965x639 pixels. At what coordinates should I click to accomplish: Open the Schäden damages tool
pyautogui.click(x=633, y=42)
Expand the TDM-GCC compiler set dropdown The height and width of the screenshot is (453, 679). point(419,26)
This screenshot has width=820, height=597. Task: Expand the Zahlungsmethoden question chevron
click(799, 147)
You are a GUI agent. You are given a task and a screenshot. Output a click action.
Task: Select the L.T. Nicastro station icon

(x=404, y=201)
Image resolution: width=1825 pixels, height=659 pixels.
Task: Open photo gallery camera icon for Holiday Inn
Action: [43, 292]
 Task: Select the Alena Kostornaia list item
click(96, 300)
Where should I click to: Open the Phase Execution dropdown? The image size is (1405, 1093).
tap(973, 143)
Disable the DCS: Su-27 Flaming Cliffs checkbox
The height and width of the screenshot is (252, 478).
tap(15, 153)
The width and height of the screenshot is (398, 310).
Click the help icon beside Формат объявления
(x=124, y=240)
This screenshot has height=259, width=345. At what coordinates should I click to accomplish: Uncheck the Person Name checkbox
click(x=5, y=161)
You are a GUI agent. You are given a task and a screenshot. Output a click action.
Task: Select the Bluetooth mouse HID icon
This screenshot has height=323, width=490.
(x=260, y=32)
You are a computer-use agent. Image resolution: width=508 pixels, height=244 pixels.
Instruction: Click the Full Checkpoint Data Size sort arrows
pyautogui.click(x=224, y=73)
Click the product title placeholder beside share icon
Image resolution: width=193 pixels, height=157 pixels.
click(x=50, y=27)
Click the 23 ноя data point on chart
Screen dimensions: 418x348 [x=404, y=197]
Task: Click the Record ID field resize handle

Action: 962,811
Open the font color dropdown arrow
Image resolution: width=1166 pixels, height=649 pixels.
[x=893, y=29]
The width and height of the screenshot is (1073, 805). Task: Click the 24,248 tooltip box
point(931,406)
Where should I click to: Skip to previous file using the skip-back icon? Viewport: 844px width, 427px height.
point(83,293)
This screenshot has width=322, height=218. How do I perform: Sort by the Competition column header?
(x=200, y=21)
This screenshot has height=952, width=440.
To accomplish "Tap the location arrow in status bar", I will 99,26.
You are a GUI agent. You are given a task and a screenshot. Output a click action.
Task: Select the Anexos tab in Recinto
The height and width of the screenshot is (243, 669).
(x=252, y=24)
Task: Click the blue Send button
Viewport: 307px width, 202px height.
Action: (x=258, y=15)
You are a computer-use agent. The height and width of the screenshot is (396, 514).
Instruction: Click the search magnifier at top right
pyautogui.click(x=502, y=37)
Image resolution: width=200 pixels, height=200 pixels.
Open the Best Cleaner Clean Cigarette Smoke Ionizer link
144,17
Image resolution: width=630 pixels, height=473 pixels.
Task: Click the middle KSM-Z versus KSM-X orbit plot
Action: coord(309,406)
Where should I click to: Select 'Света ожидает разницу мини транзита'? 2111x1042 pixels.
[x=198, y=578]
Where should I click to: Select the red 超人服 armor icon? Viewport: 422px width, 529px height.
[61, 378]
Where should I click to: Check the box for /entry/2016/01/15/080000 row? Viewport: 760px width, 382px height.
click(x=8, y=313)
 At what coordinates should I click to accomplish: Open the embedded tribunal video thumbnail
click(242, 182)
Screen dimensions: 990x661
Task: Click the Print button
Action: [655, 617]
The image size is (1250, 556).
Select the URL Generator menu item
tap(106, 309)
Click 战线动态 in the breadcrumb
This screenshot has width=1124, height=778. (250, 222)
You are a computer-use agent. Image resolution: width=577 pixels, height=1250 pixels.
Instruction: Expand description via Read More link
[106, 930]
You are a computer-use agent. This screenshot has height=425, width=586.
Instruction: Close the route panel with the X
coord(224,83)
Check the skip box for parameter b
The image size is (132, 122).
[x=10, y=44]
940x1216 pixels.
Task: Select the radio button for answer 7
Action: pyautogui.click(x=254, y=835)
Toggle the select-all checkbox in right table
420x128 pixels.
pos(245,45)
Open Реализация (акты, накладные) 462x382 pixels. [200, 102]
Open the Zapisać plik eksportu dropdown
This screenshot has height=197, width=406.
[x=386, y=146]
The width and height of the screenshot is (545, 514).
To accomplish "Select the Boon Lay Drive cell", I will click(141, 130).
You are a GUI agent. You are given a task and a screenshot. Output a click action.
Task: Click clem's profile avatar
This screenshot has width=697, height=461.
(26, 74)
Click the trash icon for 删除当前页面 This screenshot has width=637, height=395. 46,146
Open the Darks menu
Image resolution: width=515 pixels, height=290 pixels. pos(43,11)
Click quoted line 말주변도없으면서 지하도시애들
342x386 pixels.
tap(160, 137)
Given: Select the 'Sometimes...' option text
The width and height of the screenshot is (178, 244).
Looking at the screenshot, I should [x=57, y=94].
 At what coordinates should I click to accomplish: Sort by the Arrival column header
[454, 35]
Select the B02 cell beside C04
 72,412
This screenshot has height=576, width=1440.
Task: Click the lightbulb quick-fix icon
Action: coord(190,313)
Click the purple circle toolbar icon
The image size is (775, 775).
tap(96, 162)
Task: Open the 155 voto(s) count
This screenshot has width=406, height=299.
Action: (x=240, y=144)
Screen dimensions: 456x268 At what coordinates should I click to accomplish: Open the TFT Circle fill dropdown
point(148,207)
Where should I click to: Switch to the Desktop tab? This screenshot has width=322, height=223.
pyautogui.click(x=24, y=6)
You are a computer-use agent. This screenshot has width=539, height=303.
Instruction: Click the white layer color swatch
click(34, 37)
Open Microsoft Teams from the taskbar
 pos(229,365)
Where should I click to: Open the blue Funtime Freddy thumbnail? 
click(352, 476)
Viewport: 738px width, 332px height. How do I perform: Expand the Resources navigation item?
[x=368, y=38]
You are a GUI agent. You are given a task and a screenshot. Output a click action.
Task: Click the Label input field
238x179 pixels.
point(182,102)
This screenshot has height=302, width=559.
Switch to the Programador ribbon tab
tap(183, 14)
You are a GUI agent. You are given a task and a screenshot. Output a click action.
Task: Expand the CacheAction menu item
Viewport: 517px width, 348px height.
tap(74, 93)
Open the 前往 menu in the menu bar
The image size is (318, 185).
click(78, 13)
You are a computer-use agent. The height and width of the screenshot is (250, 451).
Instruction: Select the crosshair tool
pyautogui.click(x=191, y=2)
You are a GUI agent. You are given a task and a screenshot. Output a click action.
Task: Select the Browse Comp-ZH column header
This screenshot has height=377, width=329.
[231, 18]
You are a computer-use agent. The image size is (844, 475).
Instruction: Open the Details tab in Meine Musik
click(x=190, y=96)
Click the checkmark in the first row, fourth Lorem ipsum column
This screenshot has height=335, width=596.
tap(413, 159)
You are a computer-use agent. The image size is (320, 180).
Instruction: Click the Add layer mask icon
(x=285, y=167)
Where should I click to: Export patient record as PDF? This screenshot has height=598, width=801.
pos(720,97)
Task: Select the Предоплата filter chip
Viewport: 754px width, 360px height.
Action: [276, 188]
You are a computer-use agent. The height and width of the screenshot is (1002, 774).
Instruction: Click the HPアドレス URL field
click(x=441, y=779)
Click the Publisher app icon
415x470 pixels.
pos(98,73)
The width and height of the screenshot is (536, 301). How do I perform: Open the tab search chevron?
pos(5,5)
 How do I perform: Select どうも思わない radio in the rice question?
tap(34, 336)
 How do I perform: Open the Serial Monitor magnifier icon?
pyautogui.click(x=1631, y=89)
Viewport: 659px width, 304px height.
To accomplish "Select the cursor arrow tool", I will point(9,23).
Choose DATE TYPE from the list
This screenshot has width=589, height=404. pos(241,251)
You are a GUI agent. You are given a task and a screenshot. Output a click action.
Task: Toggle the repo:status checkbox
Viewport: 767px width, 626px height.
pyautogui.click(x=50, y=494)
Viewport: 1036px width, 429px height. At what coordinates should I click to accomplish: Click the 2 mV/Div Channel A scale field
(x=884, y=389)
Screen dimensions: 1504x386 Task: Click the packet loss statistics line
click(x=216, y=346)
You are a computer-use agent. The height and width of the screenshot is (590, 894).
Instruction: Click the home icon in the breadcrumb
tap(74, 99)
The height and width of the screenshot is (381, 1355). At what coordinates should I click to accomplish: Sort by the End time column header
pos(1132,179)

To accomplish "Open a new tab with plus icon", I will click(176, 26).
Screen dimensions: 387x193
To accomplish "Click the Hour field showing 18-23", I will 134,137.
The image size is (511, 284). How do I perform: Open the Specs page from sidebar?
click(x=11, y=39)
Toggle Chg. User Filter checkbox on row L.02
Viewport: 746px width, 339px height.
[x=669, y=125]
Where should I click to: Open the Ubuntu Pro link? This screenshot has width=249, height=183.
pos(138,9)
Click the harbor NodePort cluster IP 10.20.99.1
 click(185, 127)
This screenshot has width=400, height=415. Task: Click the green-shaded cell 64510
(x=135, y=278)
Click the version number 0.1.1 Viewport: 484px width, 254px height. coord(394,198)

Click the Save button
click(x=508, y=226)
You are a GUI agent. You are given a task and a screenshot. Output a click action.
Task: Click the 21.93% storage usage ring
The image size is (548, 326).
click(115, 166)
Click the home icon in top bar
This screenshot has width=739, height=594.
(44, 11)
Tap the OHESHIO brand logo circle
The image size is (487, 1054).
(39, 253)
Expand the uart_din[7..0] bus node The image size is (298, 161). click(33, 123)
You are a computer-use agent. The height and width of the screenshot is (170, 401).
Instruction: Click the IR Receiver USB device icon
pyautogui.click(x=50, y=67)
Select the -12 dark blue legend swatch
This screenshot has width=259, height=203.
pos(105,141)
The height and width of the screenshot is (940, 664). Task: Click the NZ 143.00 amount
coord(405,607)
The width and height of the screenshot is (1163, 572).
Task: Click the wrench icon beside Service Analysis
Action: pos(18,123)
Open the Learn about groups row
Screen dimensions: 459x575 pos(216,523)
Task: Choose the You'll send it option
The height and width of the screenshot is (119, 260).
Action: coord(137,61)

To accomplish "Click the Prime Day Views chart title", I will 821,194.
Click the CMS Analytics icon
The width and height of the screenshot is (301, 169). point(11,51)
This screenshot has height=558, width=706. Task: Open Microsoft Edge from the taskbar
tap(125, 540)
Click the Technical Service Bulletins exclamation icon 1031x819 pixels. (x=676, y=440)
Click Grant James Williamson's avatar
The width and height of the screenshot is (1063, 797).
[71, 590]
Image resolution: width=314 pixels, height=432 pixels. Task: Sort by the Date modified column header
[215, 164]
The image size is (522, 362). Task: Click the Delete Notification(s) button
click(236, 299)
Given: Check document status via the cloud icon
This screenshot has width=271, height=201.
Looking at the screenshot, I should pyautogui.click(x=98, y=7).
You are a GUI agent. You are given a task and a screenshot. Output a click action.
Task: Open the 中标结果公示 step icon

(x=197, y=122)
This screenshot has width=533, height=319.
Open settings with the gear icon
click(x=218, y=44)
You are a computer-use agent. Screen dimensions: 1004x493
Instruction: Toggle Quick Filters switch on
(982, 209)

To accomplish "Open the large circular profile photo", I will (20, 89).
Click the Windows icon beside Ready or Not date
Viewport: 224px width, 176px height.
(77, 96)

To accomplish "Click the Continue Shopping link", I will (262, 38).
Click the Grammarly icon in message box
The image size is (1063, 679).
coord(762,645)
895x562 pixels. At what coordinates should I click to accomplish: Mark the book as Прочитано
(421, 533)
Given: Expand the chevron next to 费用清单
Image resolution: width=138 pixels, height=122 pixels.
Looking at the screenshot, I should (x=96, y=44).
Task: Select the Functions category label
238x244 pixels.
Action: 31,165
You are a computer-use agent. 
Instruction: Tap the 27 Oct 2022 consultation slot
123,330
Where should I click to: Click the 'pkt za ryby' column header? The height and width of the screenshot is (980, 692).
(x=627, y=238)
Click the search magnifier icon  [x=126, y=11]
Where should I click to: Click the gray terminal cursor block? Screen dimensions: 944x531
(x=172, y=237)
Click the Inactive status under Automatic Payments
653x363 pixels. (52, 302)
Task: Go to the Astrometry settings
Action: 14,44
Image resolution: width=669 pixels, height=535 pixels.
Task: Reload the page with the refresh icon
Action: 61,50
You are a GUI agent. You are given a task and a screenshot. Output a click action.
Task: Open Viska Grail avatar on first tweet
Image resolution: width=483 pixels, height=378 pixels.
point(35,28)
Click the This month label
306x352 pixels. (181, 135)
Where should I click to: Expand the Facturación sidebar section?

-----

EXERCISE INSTRUCTIONS:
Which lines of the records hold the string "option"? Copy each one.

TASK RESULT:
Given: Select the 'Sometimes...' option text
Task: Choose the You'll send it option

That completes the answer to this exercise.